On being skeptical (Part 2)
I left part 1 with the thought that what often confronts us is not some claim that appears counter to our scientific picture of the world as a whole, or even to some specific empirical finding (from either the sciences or the humanities, however one draws that line). Rather, the evidence for or against that claim, at least the evidence that is reasonably available to us, is just too murky for us to reach any confident conclusion if we manage to be objective, rather than running with hunches, emotional responses, personal and political loyalties, etc.
For example, many claims about economic policy are like this. We can’t all be economists, and in any event highly-esteemed economists often disagree among themselves about what policy settings will achieve widely desired outcomes such as low rates of unemployment. It is difficult to see how an average voter could possibly draw a confident conclusion on an issue like this where she does not have the expertise and it is far from obvious which supposed experts should be trusted. She might be able to see how certain steps would affect her personally, for example if she has a mortgage and so favours cuts in interest rates, but even here she might make a mistake (what if an ill-advised cut in interest rates has a series of consequential effects that ultimately have an adverse impact on her employment situation?). In any event, she is probably not well placed to make a confident judgment about the likely impacts of opposed policies on the economy as a whole, and with it the overall prosperity of her fellow citizens.
Of course, there can be some cases where a package of economic policies is clearly designed to screw over one demographic – perhaps the poorest – to the benefit of others. It appears, though, that the situation is often not so straightforward and that rival packages of economic measures often make plausible claims to achieve widely desired effects – controlling inflation, reducing national debt, creating employment, and so on. What are we supposed to do?
And yet, this is exactly the sort of policy debate that dominates elections. No wonder, perhaps, that electorates are often prepared simply to trust an incumbent government that presides over a relatively healthy economy, and to punish one that presides over a weak economy, largely ignoring arguments about how much the government’s policies have any effect at all (as opposed to being at the mercy of global developments and other factors beyond governmental control).

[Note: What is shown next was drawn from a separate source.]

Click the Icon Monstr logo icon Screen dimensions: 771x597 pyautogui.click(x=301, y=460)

In this circumstance, I suppose we need to make some sort of decision, if we can, about which economic policies appear most likely to have desired effects, and, other things being equal, to vote accordingly. But if we voted solely on economic policy and management we might seldom do so with any great and justified confidence.
Surely, though, this sort of situation is almost ubiquitous!

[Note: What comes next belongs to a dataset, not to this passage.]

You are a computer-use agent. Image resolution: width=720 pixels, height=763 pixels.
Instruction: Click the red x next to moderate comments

I am not making a global and theoretical claim that we can never be confident about anything – that claim would be paradoxical in any event. This post is not a defence of, say, Pyrrhonian skepticism, though that ancient system of thought and action may have at least had a point.
My claim is a more modest one that I actually think we can be confident about: in a very wide range of situations that we encounter, we are not in a position to draw conclusions, even on matters that might be very important to us, with a confidence that we could justify objectively. This can apply to such things as how certain individuals really assess or feel about us, the guilt or otherwise of defendants in court cases that are in the news, many social and political claims expressed at a high level of generality, and much else.
Sometimes we have no satisfactory option but to bet, as it were, on our best calculation of the probabilities. In other cases, though, there may be no pressing reason to do anything but suspend judgment until such a time as more compelling evidence becomes available. The evidence need not be anything extraordinary, but it might be something that can be decisive in settling the matter. Of course, the evidence may never become available. In any event, why do we so often feel the pressure to take a stance, perhaps even a stance that is backed by strong emotions, on issues where we can’t be justifiably confident one way or the other? I sometimes wonder whether we should be more willing to suspend judgment, or to offer judgments only tentatively, on matters where we really are not in a position to be confident.
Could we, should we, say more often, if only to ourselves: “This is conceptually difficult and the evidence seems murky; I’m not sure what the truth is here.” That might not feel satisfying, and it might not win friends and admirers (fence-sitters are not popular, or so it appears to me). But might we be better off if we did more of this? It seems to me that we’d at least be more honest. What do you think? Is this proposal itself too hard to sort out, or can we make some progress with it?